HOUSTON – In the hours leading up to Game 5 of the World Series, a Houston Astros relief pitcher went to the team’s bullpen in right field to conduct an experiment. He dabbed a bit of super glue on his index and middle fingers, let it dry slightly and picked up one of the embattled baseballs that became a front-and-center story Sunday during the game’s biggest event.
Sports Illustrated’s Tom Verducci reported Astros and Los Angeles Dodgers pitchers have complained of slick balls this postseason, adding scrutiny to a vital component of the game that has been accused of fueling the massive home run spike over the last 2½ seasons. The Astros pitcher resorted to super glue to see if it could help him better grip the ball.
What happened instead was small white pieces of the ball’s leather hide flaked off and stuck to his fingers. Perhaps this was the natural result of using an adherent as strong as super glue, but it fueled paranoia even more that something is wrong with the balls being used this October.
This wasn’t the first test in the Astros’ bullpen this postseason. Lance McCullers Jr., the Astros’ Game 3 starter slated to start a potential Game 7, recently turned his back to Astros pitching coach Brent Strom, who stuck a ball into McCullers’ hand with a question: regular-season ball or playoff ball? They repeated the exercise five more times, with three blue-stamped regular-season balls and three gold-stamped playoff ones.
“I went 6 for 6,” McCullers told Yahoo Sports.
While McCullers has experienced success throughout the postseason, he disputes the league’s contention that they are the same as the regular-season version and vows his concerns with a slick ball aren’t some made-up issue.
“It’s 100 percent real,” McCullers said. “The balls are different. I don’t know what the difference is. If you write with a No. 2 pencil 10,000 times and someone gives you a pen, you’re gonna know the difference. This is our craft. This is what we do. We know. We feel the ball. Something has changed.”
Plenty of others agree. Astros Game 6 starter Justin Verlander was among the first players to allege the ball was flying excessively, and Dallas Keuchel, the Game 5 starter on Sunday, said after eight home runs were hit in Game 2: “Obviously the balls are juiced. I think they’re juiced 100 percent.” Major League Baseball commissioner Rob Manfred has denied as much, though he still has not offered an explanation on how baseball jumped from 4,186 home runs in the 2014 season to a record 6,105 this year.
“We’re setting new records for home runs that the heights of the steroid era didn’t set,” McCullers said. “It’s not difficult. Go back and look at 2013, 2014, even the first half of 2015. You look at launch angles off the bat and the velos they came off the bat and the distances they’re traveling versus now, and the distance is so much farther.”

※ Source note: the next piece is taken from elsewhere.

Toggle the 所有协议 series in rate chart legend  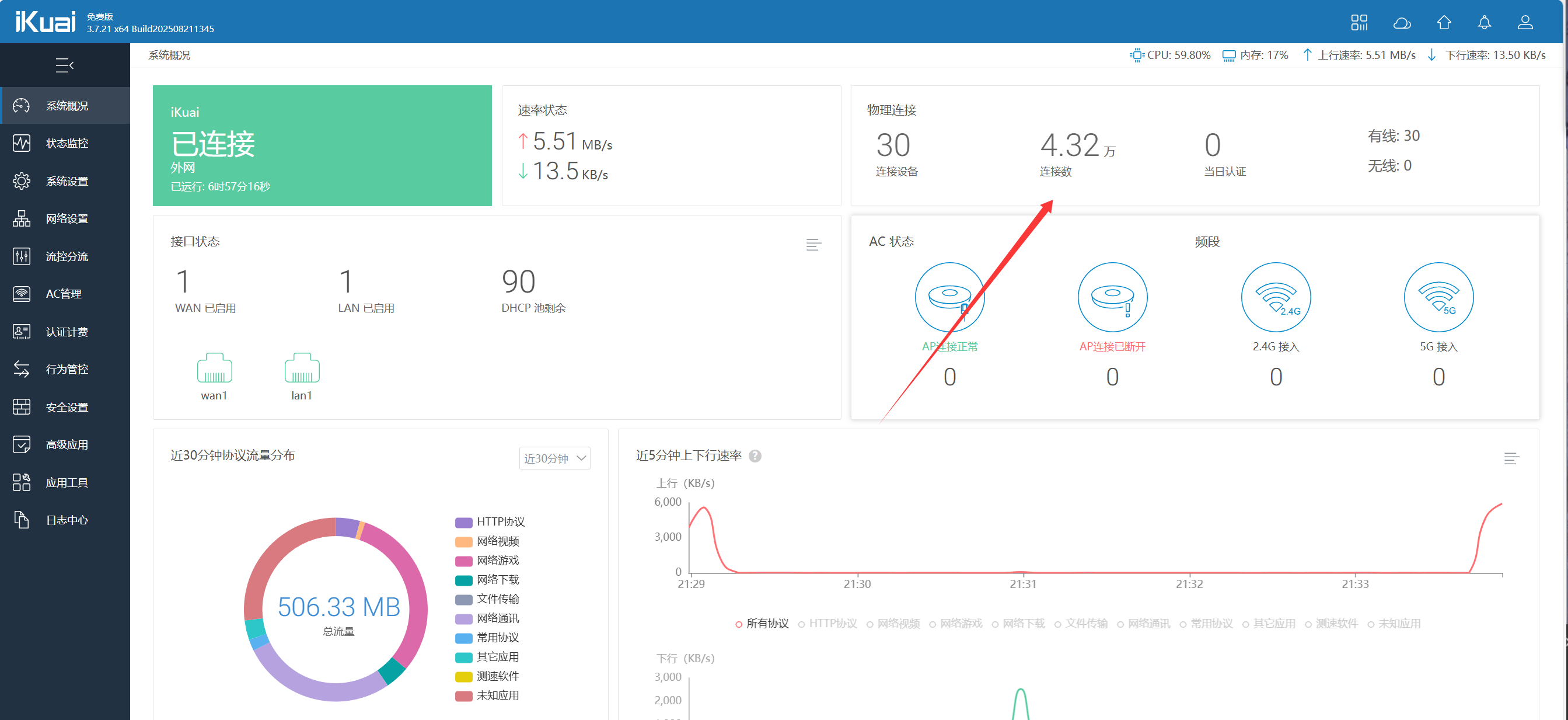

The issue this October is less about whatever is making the ball fly, whether the core or seams or some other component, and the poor grip pitchers say they’re getting. Every ball goes through a massage of Lena Blackburne Original Baseball Rubbing Mud, which is intended to take the sheen off of the pure white balls, referred to as pearls. Even with the rubdown, pitchers said, the ball’s slipperiness is among its most evident qualities.
“The main complaint is that the balls seem a little bit different in the postseason, and even from the postseason to the World Series balls,” Verlander said Sunday. “They’re a little slick. You just deal with it. But I don’t think it’s the case of one pitcher saying, ‘Hey, something is different here.’ I think as a whole everybody is saying, ‘Whoa, something is a little off here.’ ”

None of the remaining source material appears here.